The oxygen-conserving potential of the diving response: A kinetic-based analysis

We investigated the oxygen-conserving potential of the human diving response by comparing trained breath-hold divers (BHDs) to non-divers (NDs) during simulated dynamic breath-holding (BH). Changes in haemodynamics [heart rate (HR), stroke volume (SV), cardiac output (CO)] and peripheral muscle oxygenation [oxyhaemoglobin ([HbO(2)]), deoxyhaemoglobin ([HHb]), total haemoglobin ([tHb]), tissue saturation index (TSI)] and peripheral oxygen saturation (SpO(2)) were continuously recorded during simulated dynamic BH. BHDs showed a breaking point in HR kinetics at mid-BH immediately preceding a more pronounced drop in HR (-0.86bpm.%(-1)) while HR kinetics in NDs steadily decreased throughout BH (-0.47bpm.%(-1)).

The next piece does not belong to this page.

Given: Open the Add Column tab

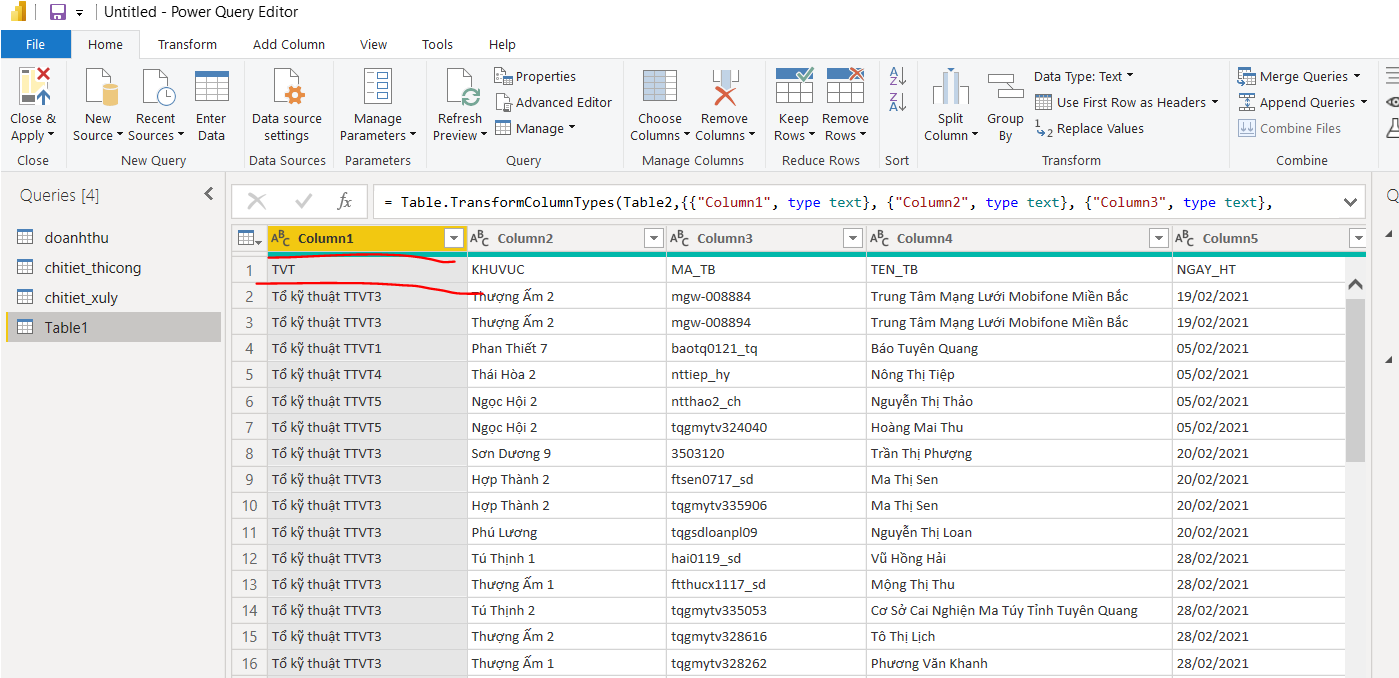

By contrast, SV remained unchanged during BH in both groups (all P>0.05). Near-infrared spectroscopy (NIRS) results (mean +/- SD) expressed as percentage changes from the initial values showed a lower [HHb] increase for BHDs than for NDs at the cessation of BH (+24.0 +/- 10.1 vs. +39.2 +/- 9.6%, respectively; P<0.05). As a result, BHDs showed a [tHb] drop that NDs did not at the end of BH (-7.3 +/- 3.2 vs. -3.0 +/- 4.7%, respectively; P<0.05). The most striking finding of the present study was that BHDs presented an increase in oxygen-conserving efficiency due to substantial shifts in both cardiac and peripheral haemodynamics during simulated BH. In addition, the kinetic-based approach we used provides further credence to the concept of an oxygen-conserving breaking point in the human diving response.